## Short task
Recast the entries below, from the start through the line containing "[x=1657, y=142]", as a Markdown table with a Row column for the line number and a Text column for the line, skipping blank lines. Leave the pictures out.

## Records shown
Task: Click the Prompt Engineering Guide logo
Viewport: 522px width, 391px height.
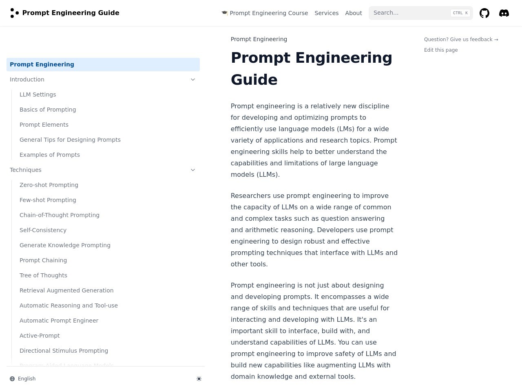Action: [x=15, y=13]
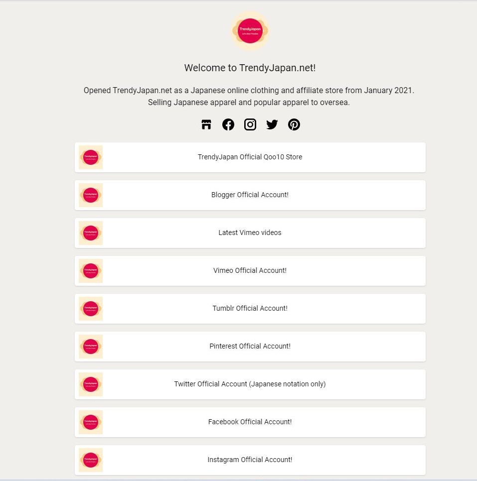
Task: Open Pinterest Official Account link
Action: tap(250, 347)
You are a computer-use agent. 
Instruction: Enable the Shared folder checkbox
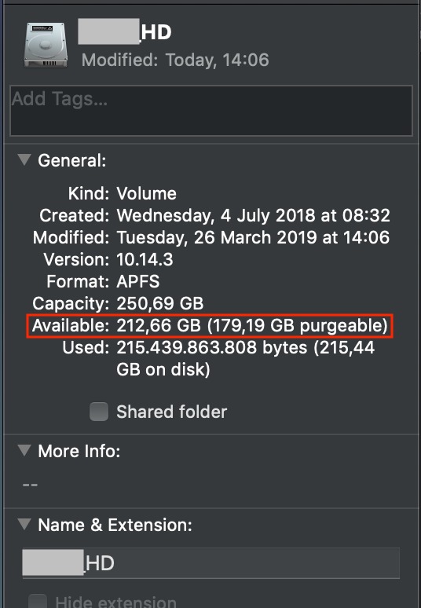click(x=99, y=412)
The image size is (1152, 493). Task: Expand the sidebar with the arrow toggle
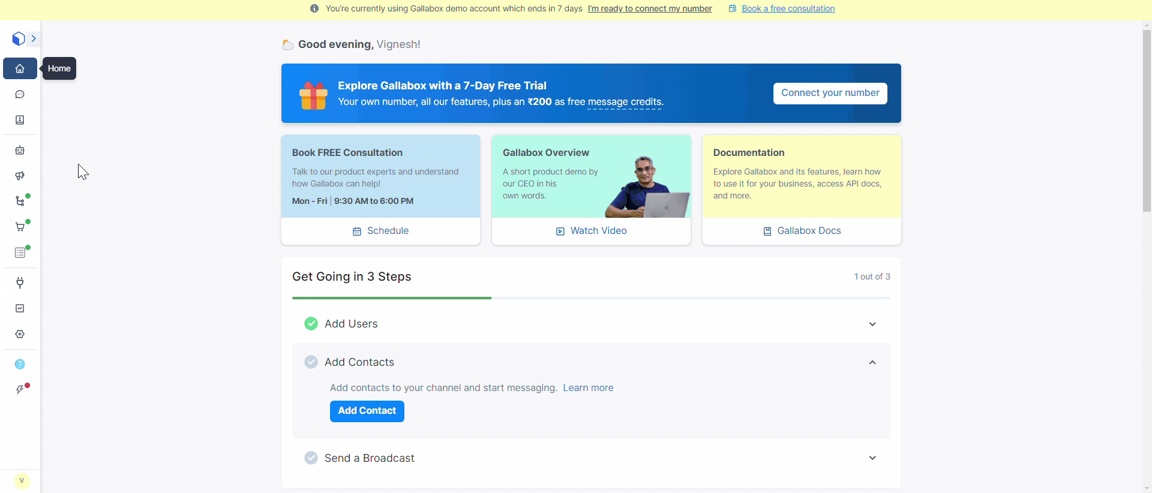[34, 38]
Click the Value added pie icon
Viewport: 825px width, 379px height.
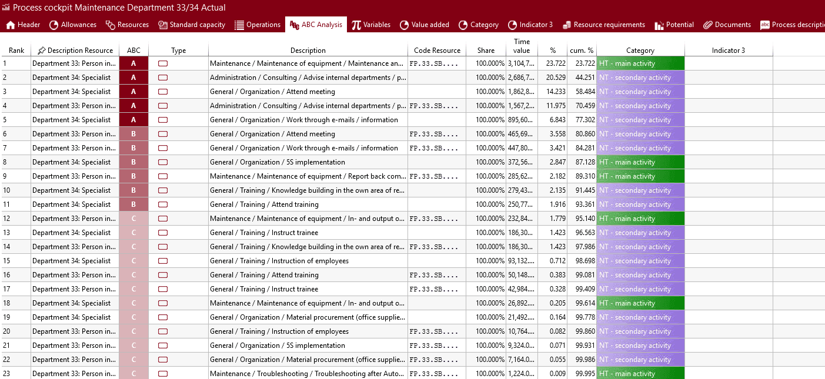point(405,25)
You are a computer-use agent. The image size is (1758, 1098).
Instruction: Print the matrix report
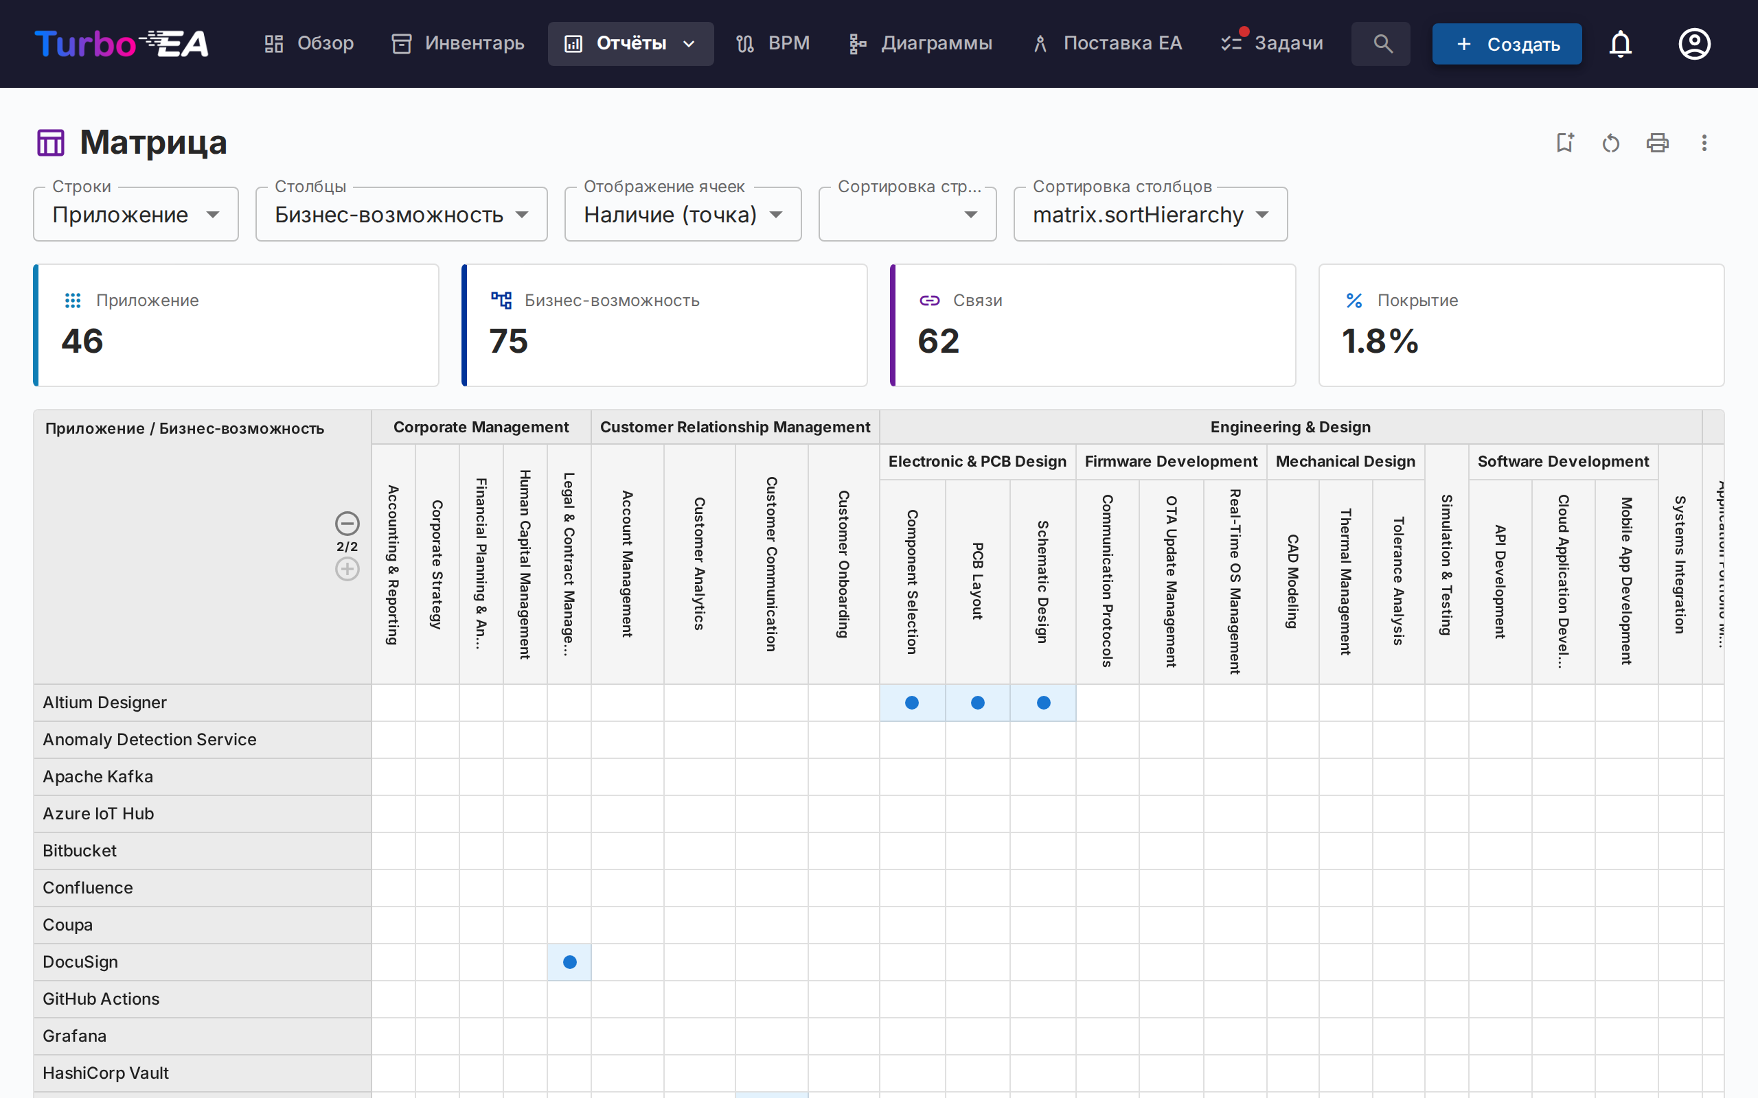[x=1657, y=142]
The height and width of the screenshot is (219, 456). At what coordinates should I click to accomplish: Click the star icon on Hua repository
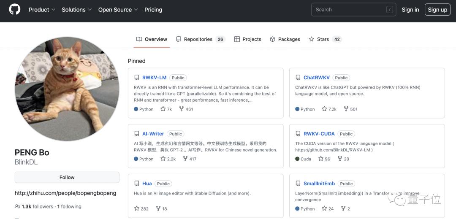[x=136, y=208]
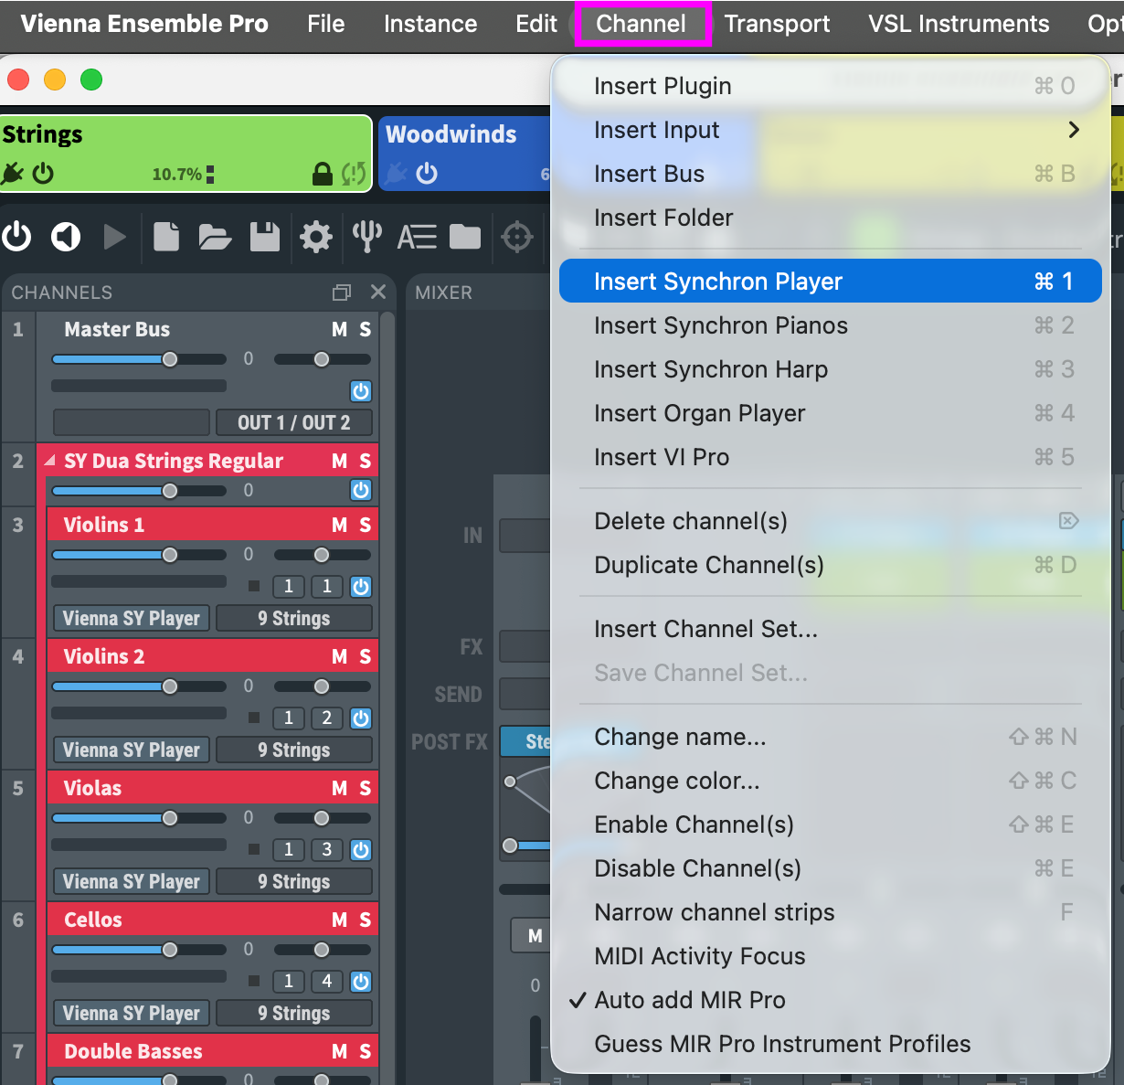Image resolution: width=1124 pixels, height=1085 pixels.
Task: Click the Master Bus volume slider handle
Action: tap(170, 359)
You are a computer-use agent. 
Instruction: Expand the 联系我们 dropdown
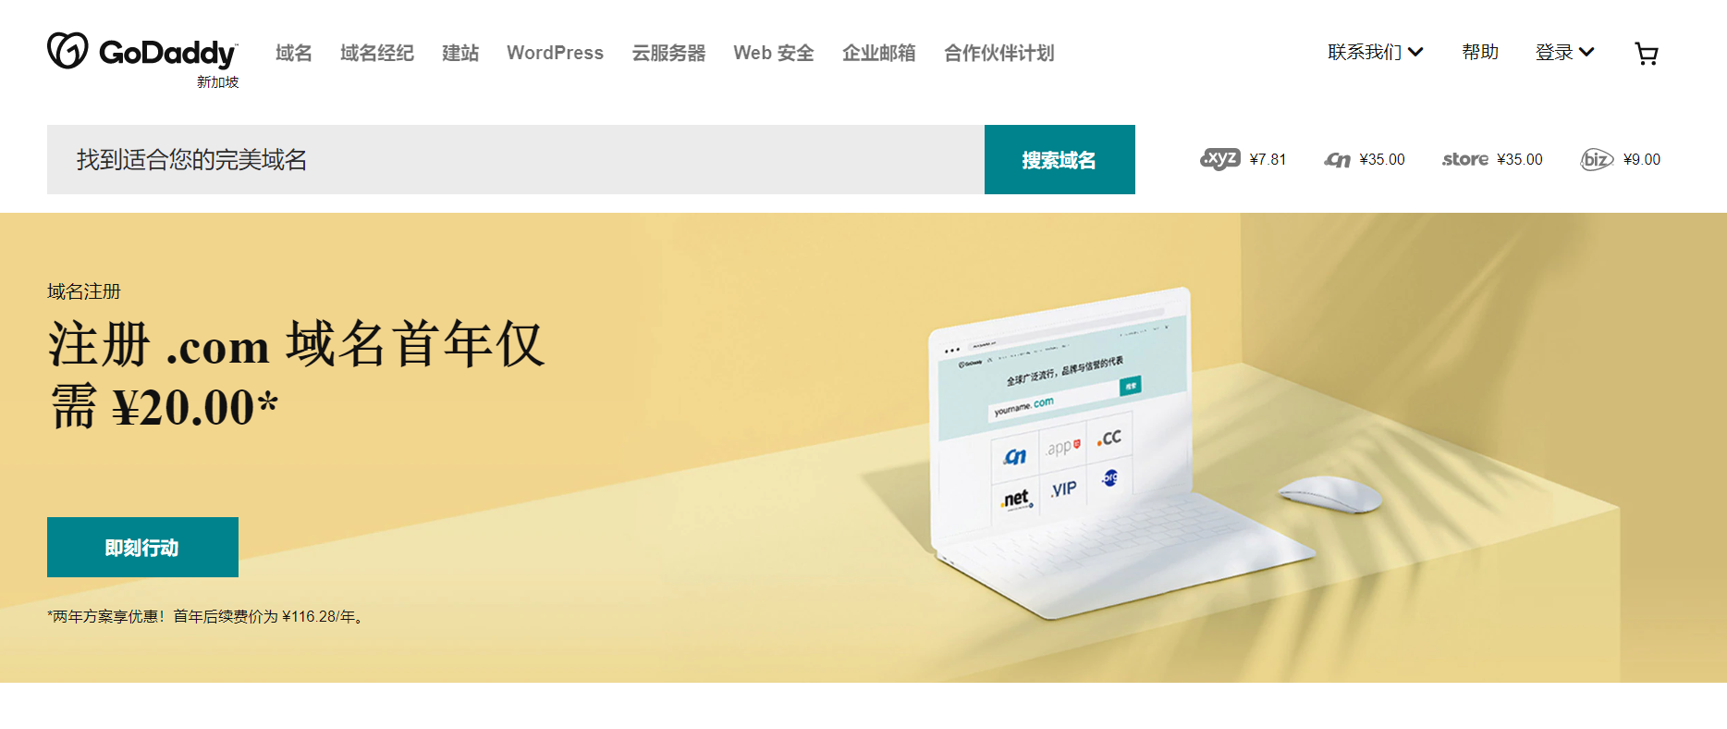(1375, 53)
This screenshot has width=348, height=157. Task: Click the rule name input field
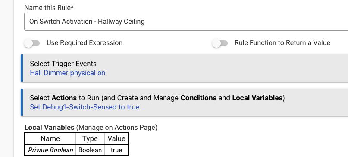click(x=186, y=22)

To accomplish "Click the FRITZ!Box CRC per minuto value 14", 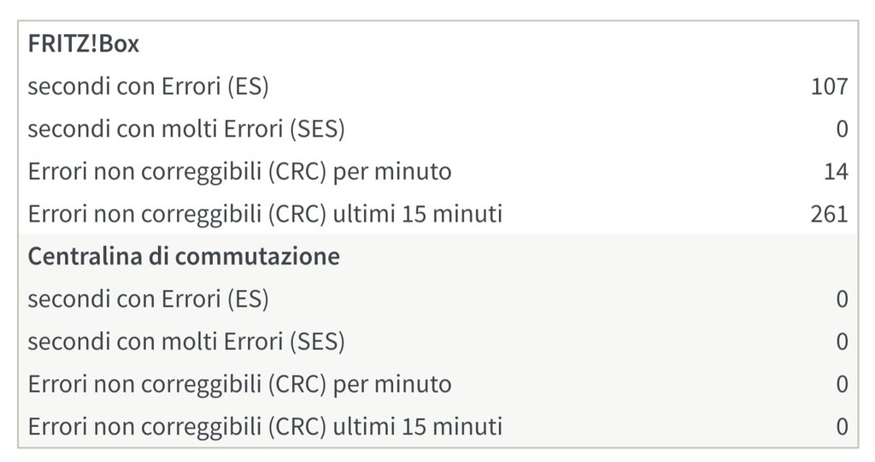I will (836, 172).
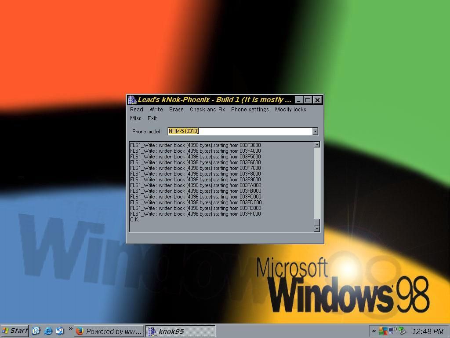
Task: Open the Phone settings menu
Action: tap(250, 110)
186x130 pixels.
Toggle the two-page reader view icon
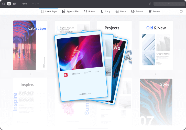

## Full output
| Row | Text |
|---|---|
| 1 | Task: Click the Prompt Engineering Guide logo |
| 2 | Viewport: 522px width, 391px height. |
| 3 | Action: [x=15, y=13] |
| 4 | Task: Open Pinterest Official Account link |
| 5 | Action: tap(250, 347) |
| 6 | You are a computer-use agent.  |
| 7 | Instruction: Enable the Shared folder checkbox |
| 8 | click(x=99, y=412) |
| 9 | The image size is (1152, 493). Task: Expand the sidebar with the arrow toggle |
| 10 | [34, 38] |
| 11 | Click the Value added pie icon |
| 12 | Viewport: 825px width, 379px height. |
| 13 | point(405,25) |
| 14 | You are a computer-use agent. The image size is (1758, 1098). |
| 15 | Instruction: Print the matrix report |
| 16 | [x=1657, y=142] |